Another Mystery Model

Wednesday, October 4, 2023

Voices

I was just reading a book that I had started, and then set aside for some reason.   I often do this, because when I take up the book again, I'd have forgotten what caused me to give up on it, and I can often connect with it fairly well, and even finish it. 

This particular story was strange and interesting.  The main character was a little obsessive, and she was in love with a girl who wanted to study abroad.  She found that she could not even sleep at night, thinking about what her girl was doing.  The girl, meanwhile, had broken up with her, probably not wanting to continue a relationship with such an obsessive lover. 

I had taken the book back up sort of in the middle, where I had (presumably) left off reading it, so I was suprised to discover that the main girl was in beauty school.  I had to think about that for a while.  Of course, there are people in beauty school, and they fall in love, sometimes with other girls, but it was just that I had hardly ever picked up a story about such a girl. 

Presently, she begins to date a girl who was in culinary school.  This was amazing, except that the girl from culinary school seemed to not be of very stable character.   (The main girl just mentions that she had thought about her former girlfriend, now back from abroad, and her new lover freaks out.)

By this time, I was fascinated by the story.  What was more, the author sometimes dropped into using the same careless grammar that the characters were using!  So the speech she was placing in the lips of the two protagonists was not just to make the narration and the dialog more convincing; it was the author's natural idiom. 

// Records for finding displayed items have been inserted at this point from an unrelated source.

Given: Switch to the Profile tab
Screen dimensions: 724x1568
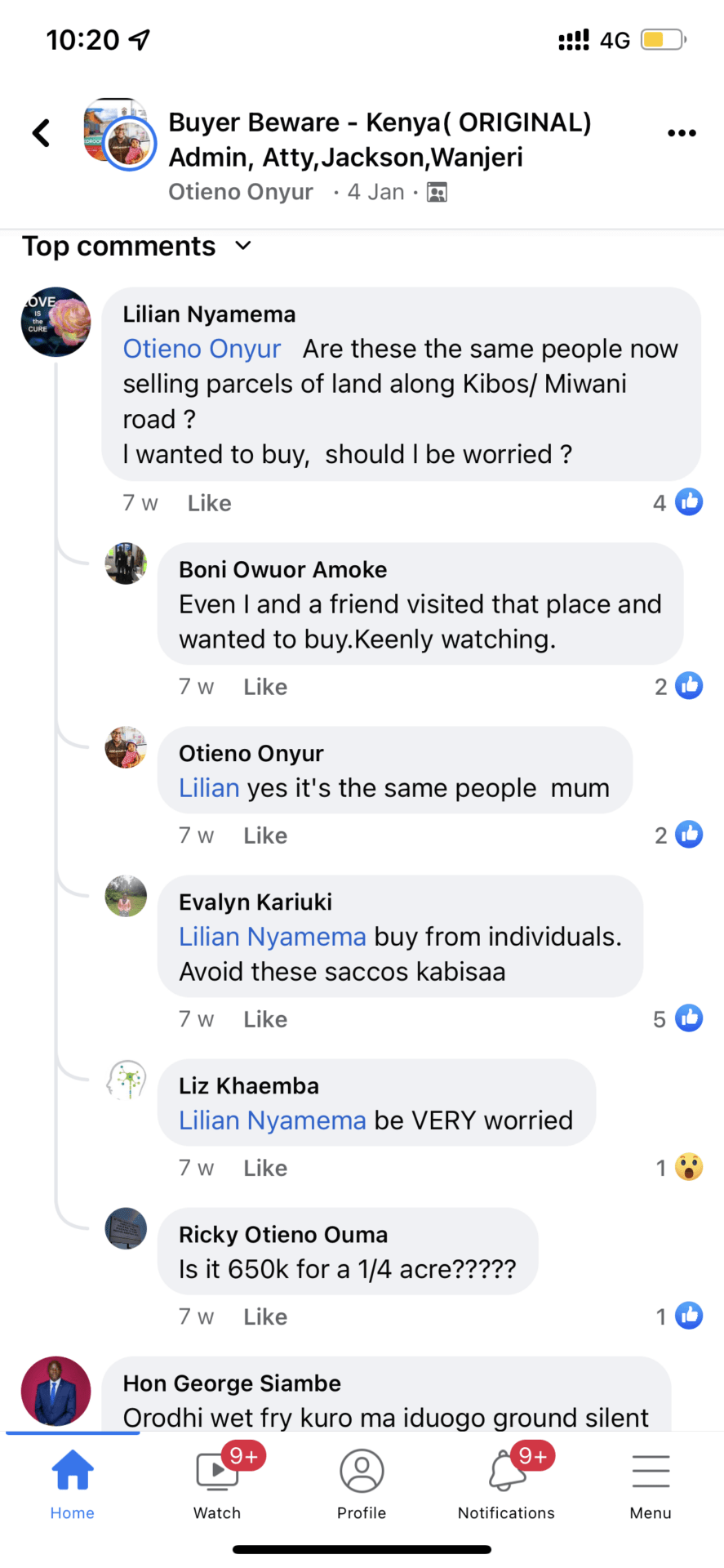Looking at the screenshot, I should pyautogui.click(x=362, y=1482).
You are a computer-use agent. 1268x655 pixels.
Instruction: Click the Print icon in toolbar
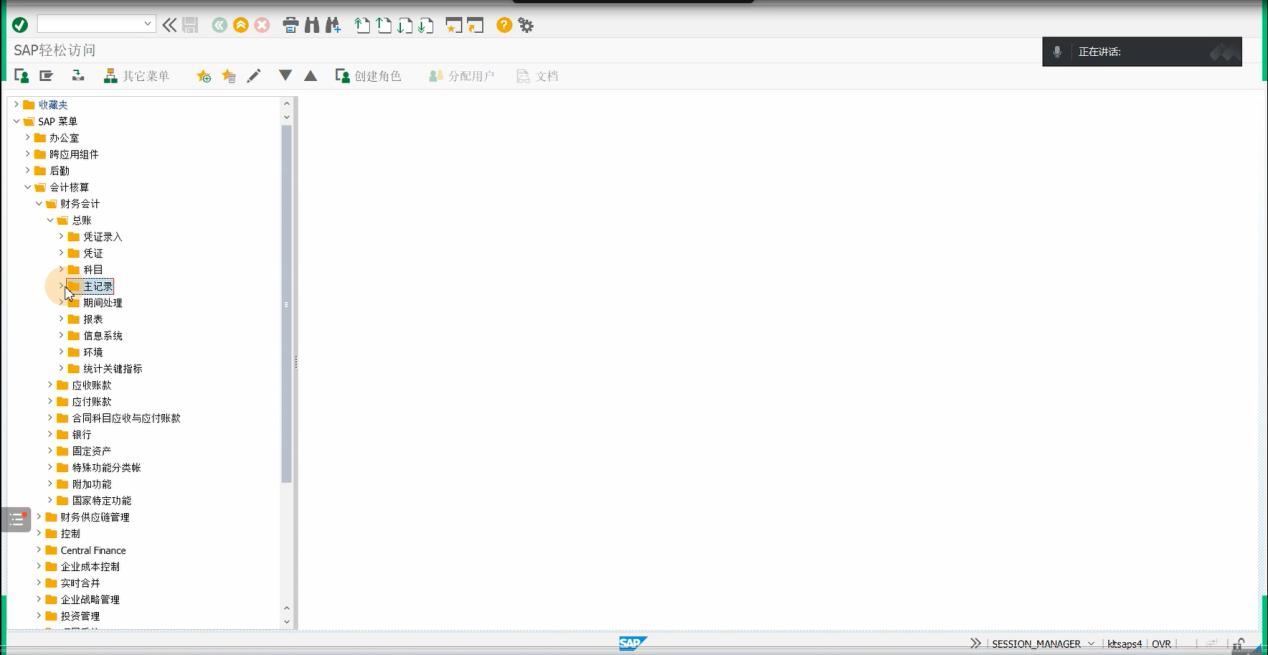(x=290, y=25)
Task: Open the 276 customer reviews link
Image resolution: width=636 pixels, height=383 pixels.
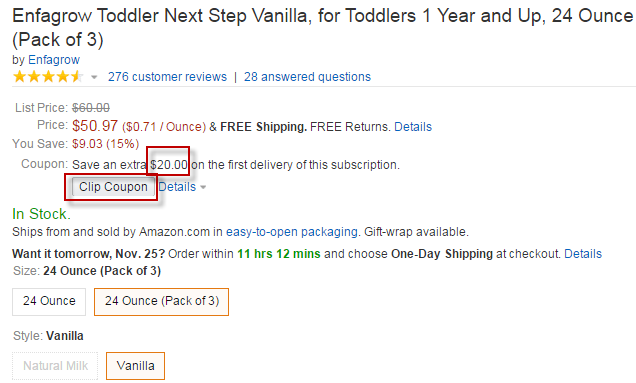Action: pos(167,77)
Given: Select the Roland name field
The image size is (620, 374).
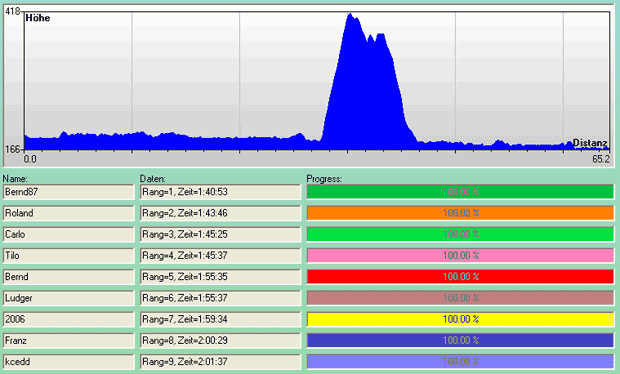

Well, on one hand, I was full of admiration that a clearly working- class girl who I would expect to have had trouble with writing and story-telling had surmounted these obstacles, and become an author.  On the other hand, I was upset that I could not expect her (the author) to be able to give a variety of voices to her characters, or create pictures of these characters, using voice as a tool. 

Is it a weakness in me,  as a reader, that I'm going to be distracted by this author's errors in grammar for this entire story?  Because I am; I'm dying to learn how the story ends, but the character is so dreadfully weak-minded that I'll be cringing continuously while I read.  But I have to finish this book.